Few air safety investigations wrap up with a public recommendation that the aircraft’s captain ought to have his head examined.
But whatever a psychologist might discover about the poor decision-making which led a Smartwings Boeing 737 crew to fly all the way from Greece to the Czech Republic on a single engine is probably not going to be revelatory.
That some pilots’ decisions, from the outside, seem awesomely, incomprehensibly atrocious is not a new phenomenon.
The fatal crash of a Hawker Siddeley HS748 in Illinois in 1983 resulted from the captain’s opting not to divert when, just after take-off, it lost both generators. Attempting to proceed to the destination exhausted the batteries and the aircraft suffered complete electrical failure.
NASA’s Ames Research Center included the accident among 37 in which crew behaviour contributed to the outcome, analysing them for tactical decision errors in a May 1998 conference paper.
“A common pattern emerged,” the researchers said. About 75% of the errors represented “plan-continuation”, decisions to stick with original intentions despite cues to change the course of action.
This manifests itself as failure to execute a go-around, failing to de-ice again after time-limit expiry, and other symptoms of the condition popularly known as ‘get-there-itis’.
“Recognising that these errors occur is only the first step,” says the NASA paper. “Determining why they occur is the more difficult task.”
It puts forward a suggestion that “bounded rationality” – a lack of information, or lack of knowledge, or failure to project potential risk into the future – can combine with certain cognitive limitations to produce a potentially hazardous mix.
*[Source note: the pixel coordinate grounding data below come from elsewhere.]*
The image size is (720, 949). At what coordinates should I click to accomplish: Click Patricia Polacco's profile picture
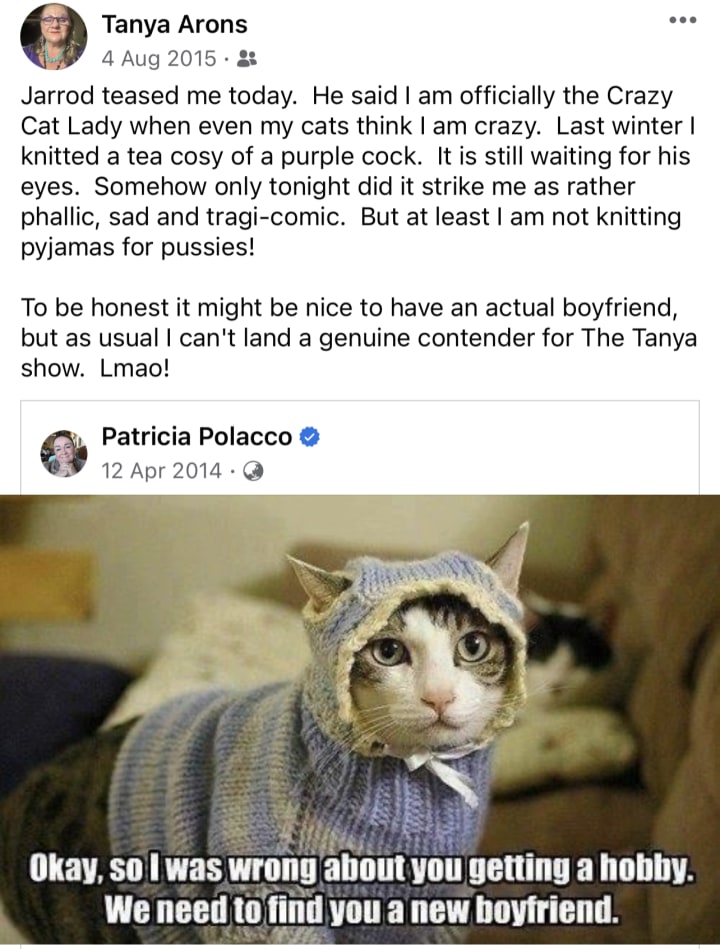[64, 453]
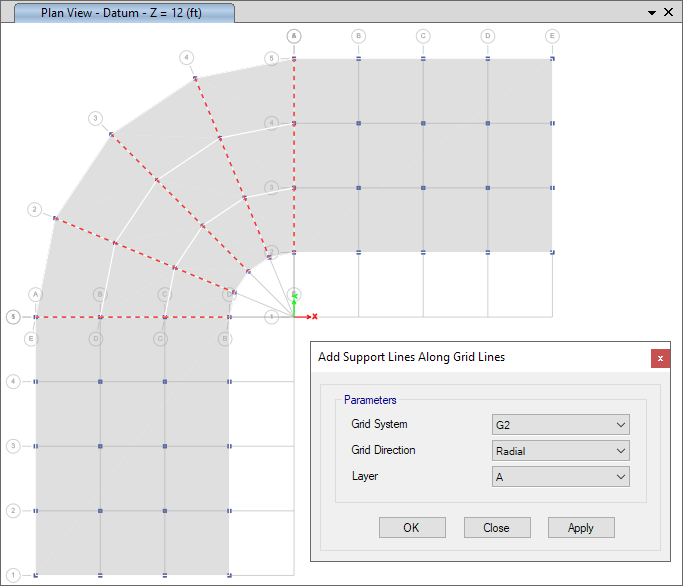Close dialog with the red x button

(660, 358)
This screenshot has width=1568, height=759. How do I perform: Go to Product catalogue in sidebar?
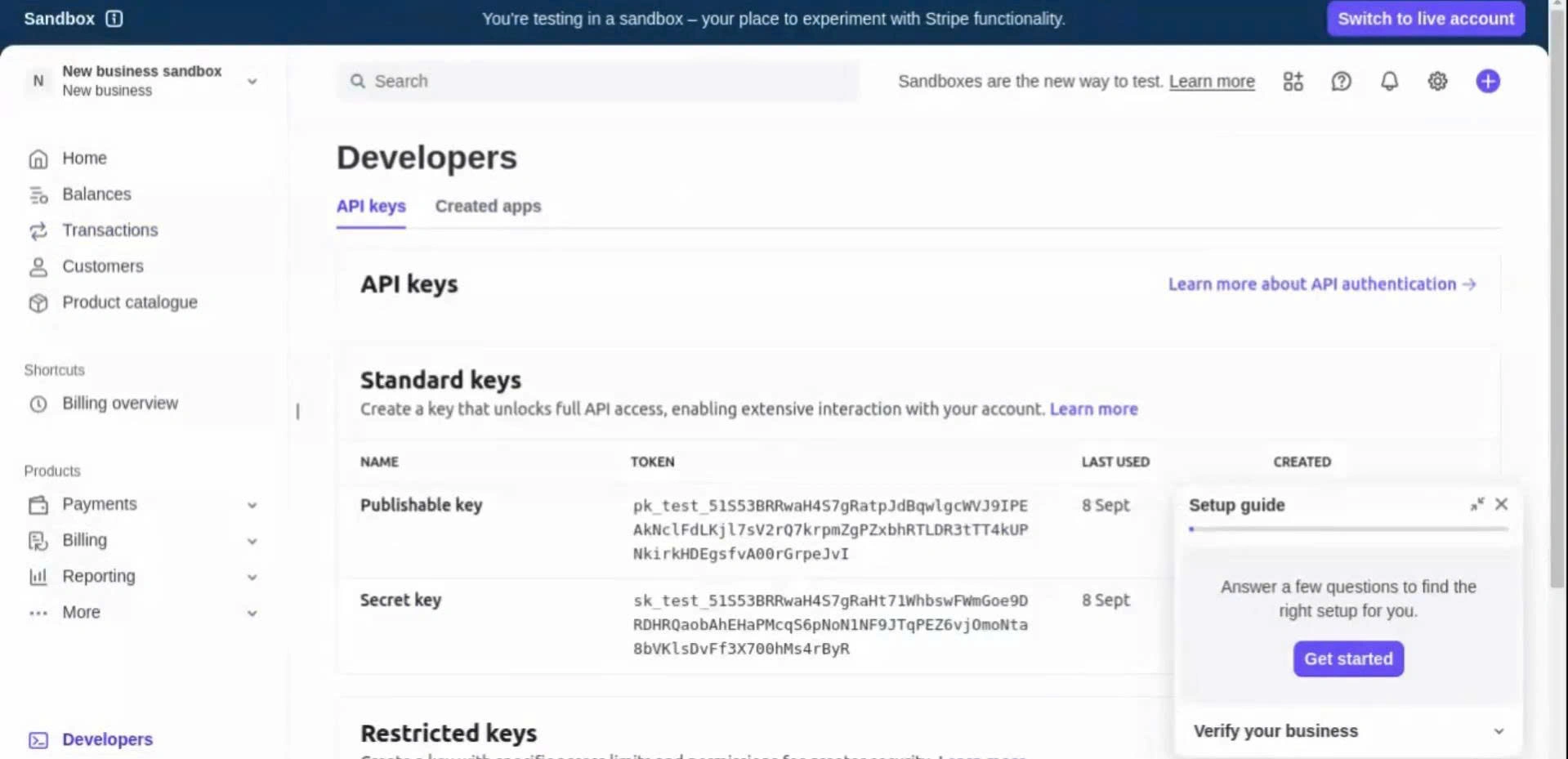coord(129,303)
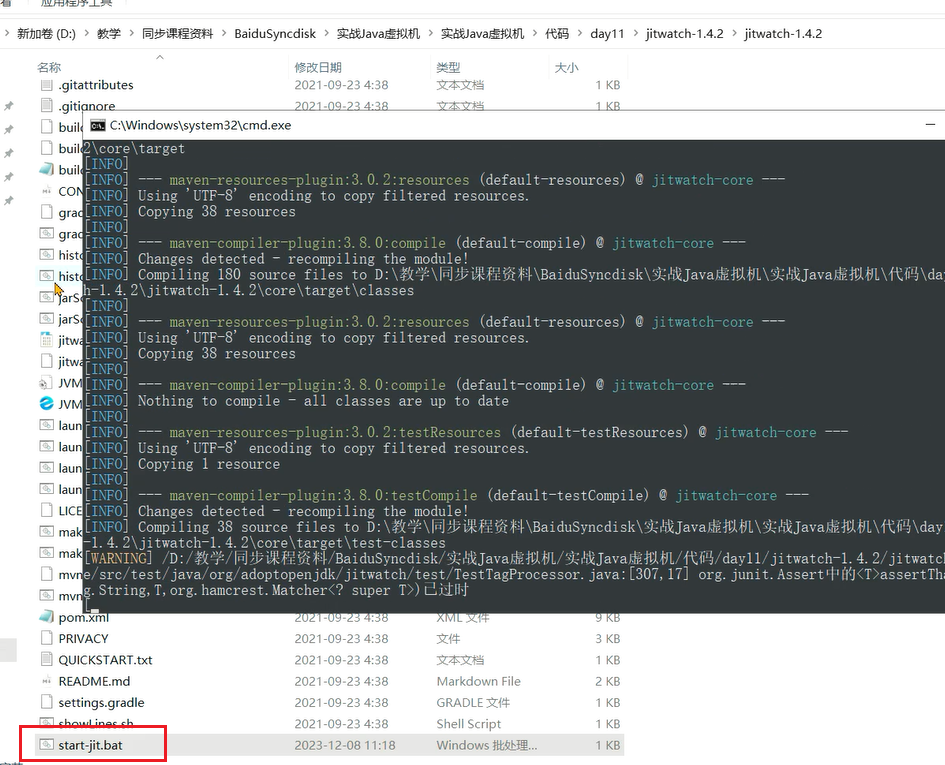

These limitations include unrecognised ambiguity in cues, leading pilots not to question their interpretation of a situation, as well as company pressures and social factors which might set up conflicts with safety objectives.
If the cognitive limits become stressed, says the paper, decision errors could be introduced by underestimating the risks of a situation, failing to evaluate consequences, or having overconfidence in the ability to cope.
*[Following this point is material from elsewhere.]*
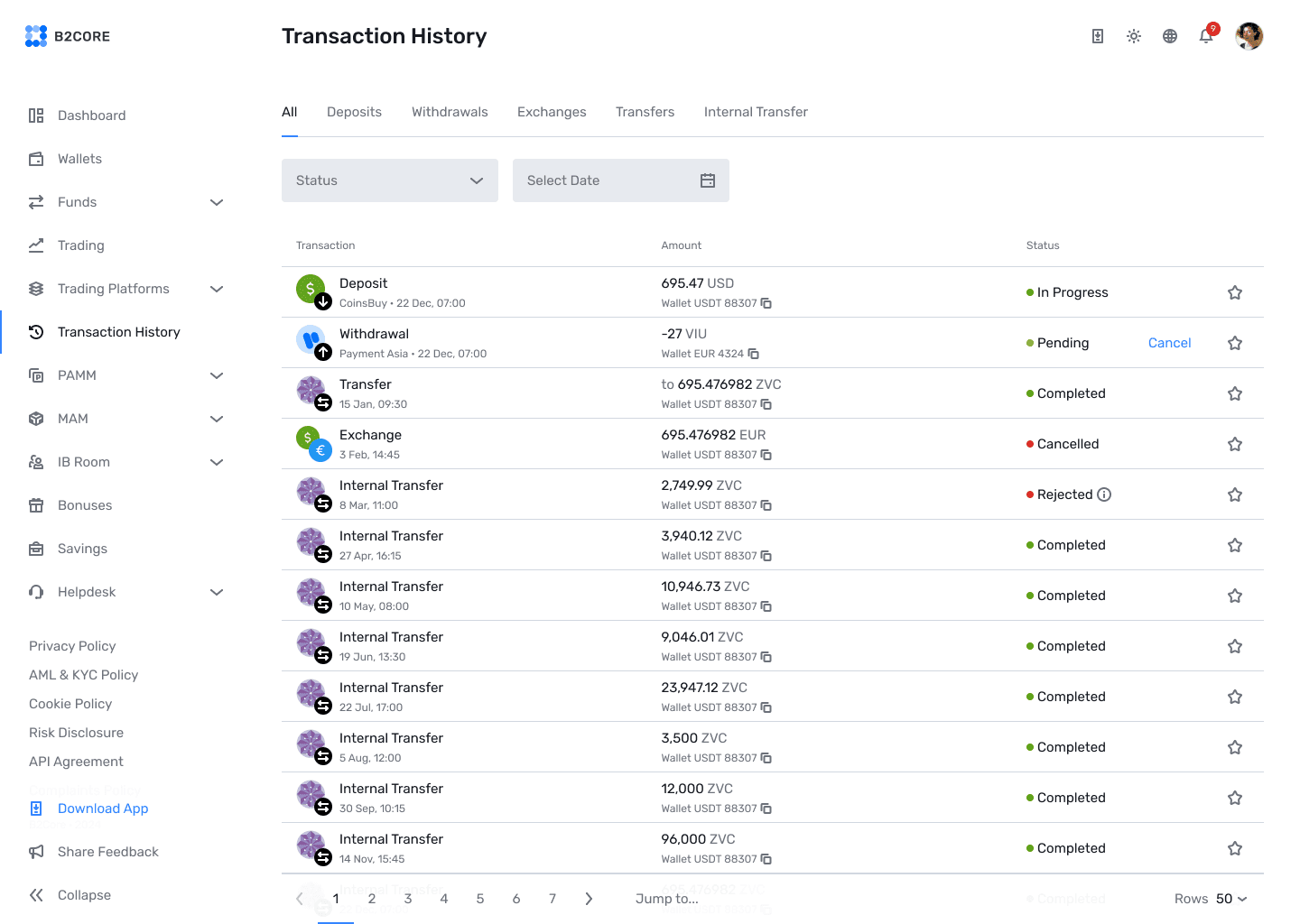
Task: Click the Dashboard sidebar icon
Action: 36,116
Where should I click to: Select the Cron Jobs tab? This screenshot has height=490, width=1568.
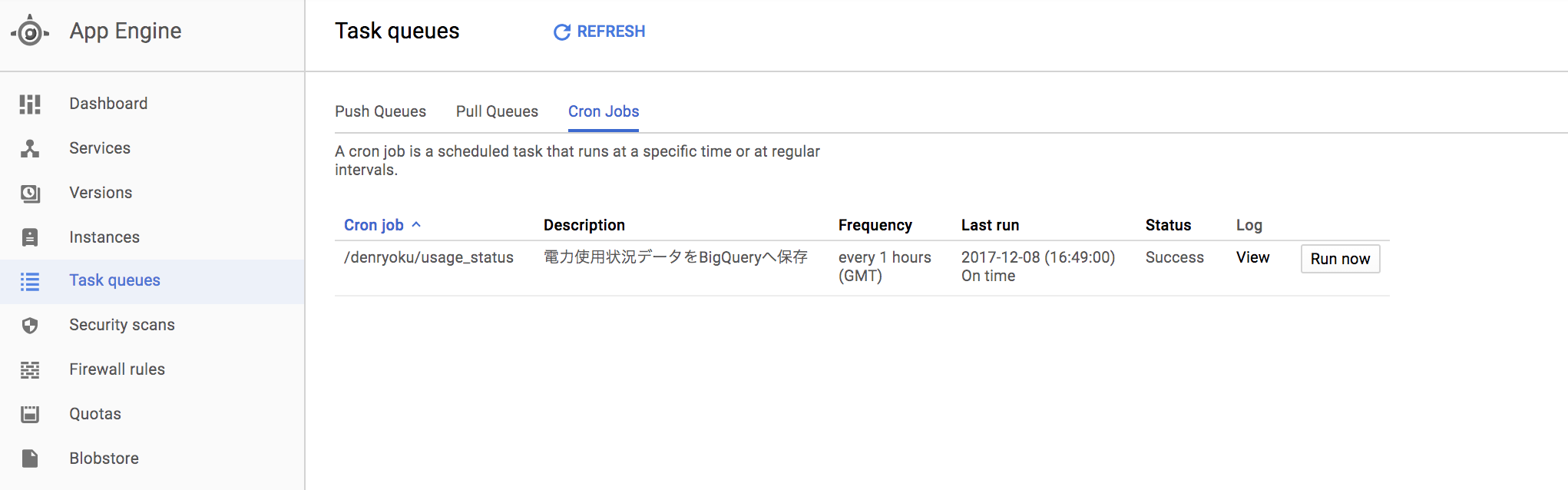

Which means seniority and experience, somewhat paradoxically, can impede decision-making ability if pilots become complacent or numb to risk.
“Studies have found that people tend to be risk-averse when outcomes are framed as possible gains, but risk seeking when outcomes are framed as potential losses,” the paper adds.
“This raises the question of whether deteriorating situations that imply a change of plan… are seen as loss situations and therefore promote risk-seeking behaviour.”
While the NASA analysis is more than 20 years old, investigators probing the Smartwings shenanigans highlight the same issues: conviction of ability, downplaying of risk, failure to change the plan, all presumably in pursuit of a perceived gain.
In which case, the reasons for the incident are probably already familiar. Should a psychologist end up having a friendly chat with the captain, they would arguably do better to ask not why he pursued his course of action, but what would have encouraged him not to.